Predator has always been a franchise defined by survival. Drop a deadly alien hunter into an unfamiliar setting, and let a capable human fight their way out using every tool at their disposal. But Predator Killer of Killers shifts the focus. Instead of asking who survives, this R-rated animated anthology asks something much more interesting: why do we fight at all?
Directed by Dan Trachtenberg, who has fully proven himself as the franchise’s modern visionary, Predator Killer of Killers isn’t just another entry in the long-running sci-fi series. It’s a stylized, brutal, and deeply human exploration of what it means to be a killer, and what it costs to stand your ground against the ultimate predator.
Set across three timelines, Viking-era Scandinavia, feudal Japan, and WWII Europe, the anthology presents a trio of warriors each drawn into battle not just by circumstance, but by history. What unites them isn’t just violence or skill, but memory. Each character is forced to confront the weight of their past, often through fleeting but powerful visual flashbacks that ground their motivations. It’s not just about survival in the moment: it’s about everything they’ve carried to get here, and what they’re willing to let go of to endure.
Exploring the humanity of warriors across time adds depth to their fight for survival.
Ursa (Lindsay LaVanchy), Viking warrior, doesn’t just seek revenge — she’s guiding her son through a cycle of violence she’s intimately familiar with, hoping to forge strength from suffering. Kenji (Louis Ozawa), the ninja, burdened by his family’s legacy and fractured loyalty, is drawn into a confrontation with his brother, one rooted in vengeance but shadowed by the cost of what that revenge may ultimately entail. And Torres (Rick Gonzalez), a young WWII pilot, finds himself abruptly cut off from the protections he once relied on, forced into a chaotic aerial battle where survival depends on choices he’s no longer able to defer.
These aren’t just backstories, they’re emotional foundations. The anthologies’ willingness to let these histories bleed into the present makes each confrontation with the Predator more than a clash of strength. They’re tests of identity, burden, and belief — and it’s that human mythos, just as much as the alien one, that gives Killer of Killers its power.
The animation from The Third Floor is fantastic, gritty, graphic, and inspired by the aesthetic of classic Predator comics. Every era has its own visual identity, yet the anthology remains cohesive thanks to sharp direction and atmospheric worldbuilding. The stylization leans into its comic book roots in a way that longtime fans will appreciate, with splashy action, bold linework, and painterly backdrops that elevate each battle into myth.
Even with its embrace of humanity, Predator Killer of Killers goes all in on its violence.

+ + + + + + +

## AIM OF THE TASK
Rewrite the paragraph of the Predator review above that begins "Ursa (Lindsay LaVanchy), Viking warrior" as a three-item list, one item per warrior, keeping the main facts.

## RECORDS SHOWN
+ + + + + + +

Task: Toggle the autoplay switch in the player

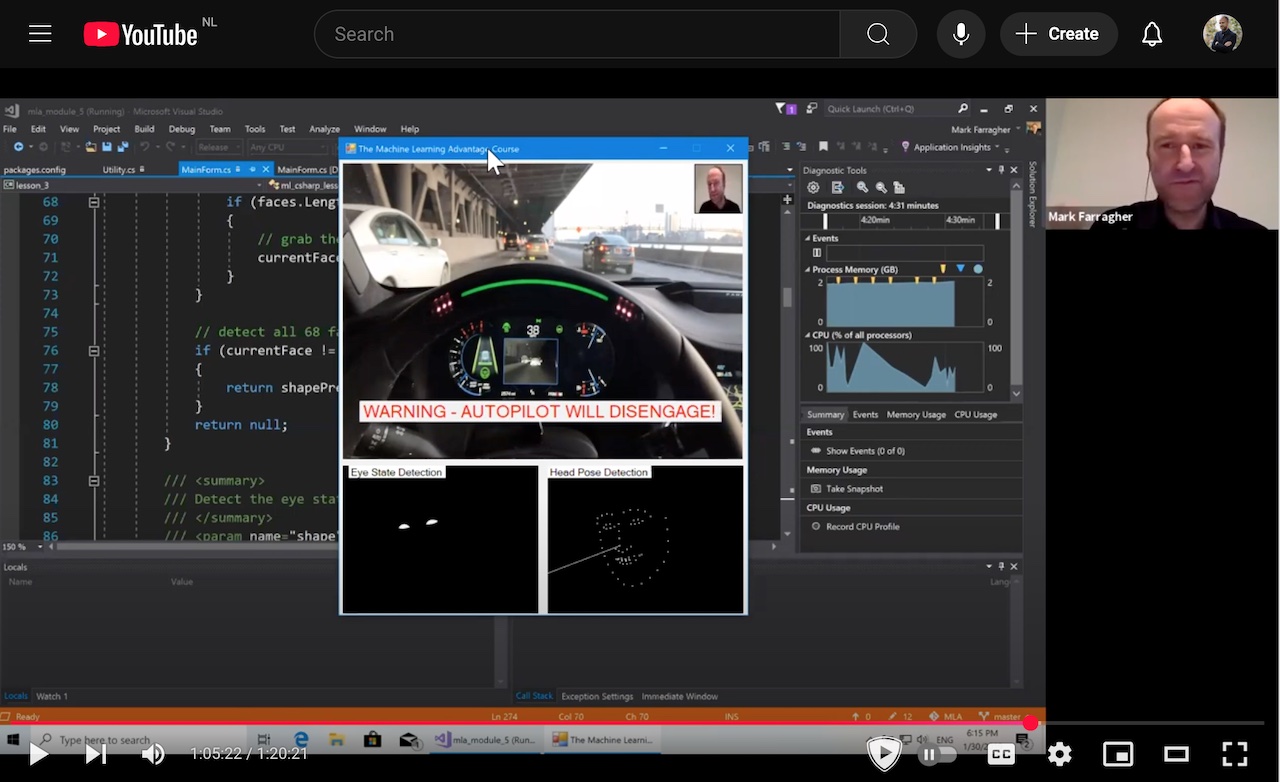Action: click(x=937, y=754)
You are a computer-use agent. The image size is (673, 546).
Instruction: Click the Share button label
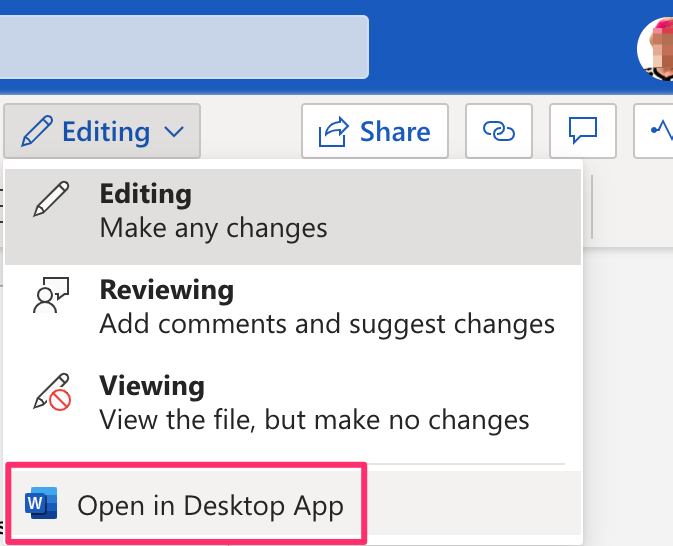pyautogui.click(x=395, y=131)
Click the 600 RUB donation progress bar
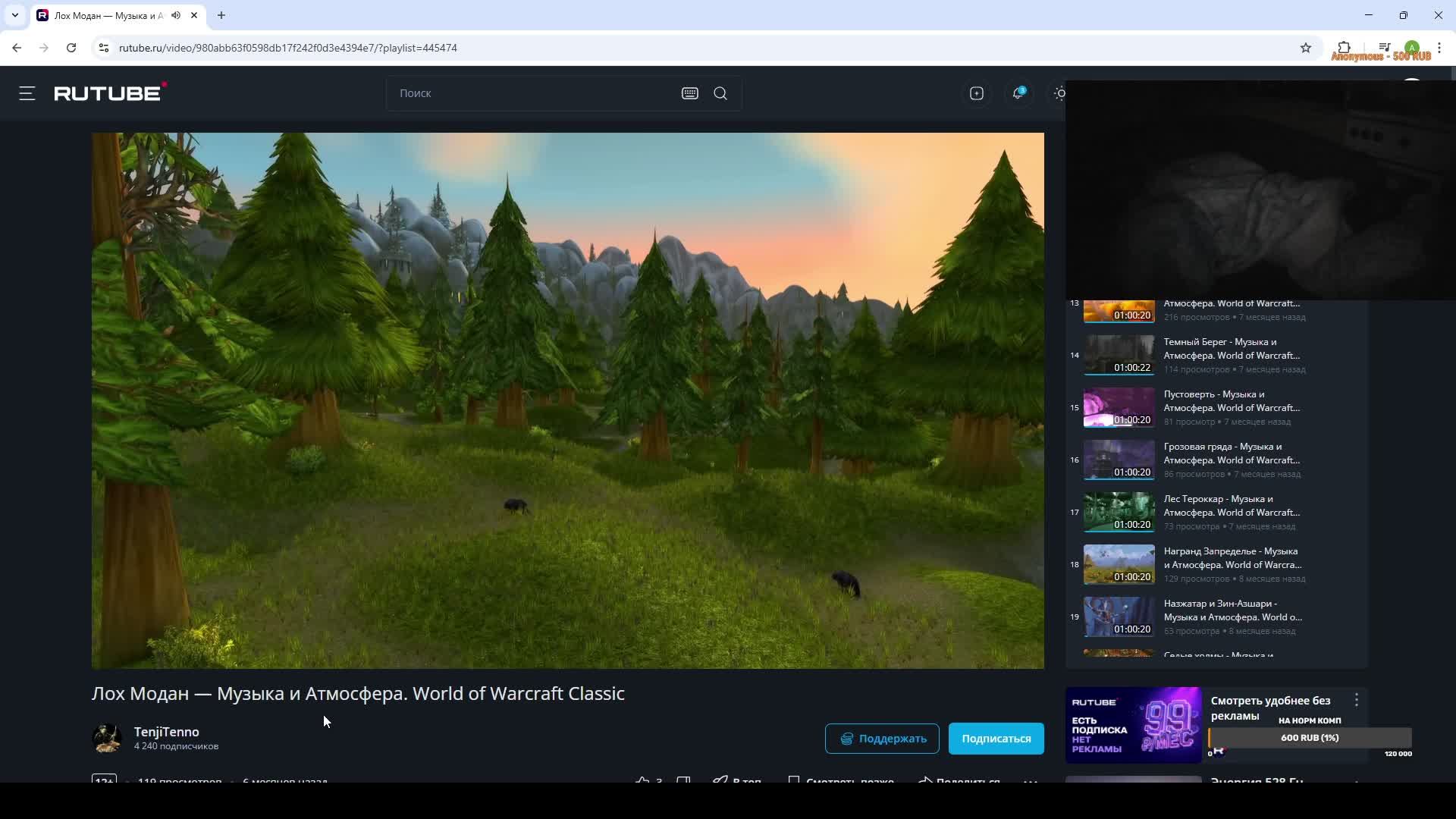Image resolution: width=1456 pixels, height=819 pixels. click(x=1310, y=738)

+ + + + + + +

## RESPONSE TO THE TASK
- Ursa (Lindsay LaVanchy), a Viking warrior, seeks revenge while guiding her son through a cycle of violence she knows well, hoping to forge strength from suffering.
- Kenji (Louis Ozawa), a ninja burdened by his family's legacy and fractured loyalty, is drawn into a vengeful confrontation with his brother, shadowed by what that revenge may cost.
- Torres (Rick Gonzalez), a young WWII pilot, is suddenly cut off from the protections he relied on and forced into a chaotic aerial battle where survival depends on choices he can no longer put off.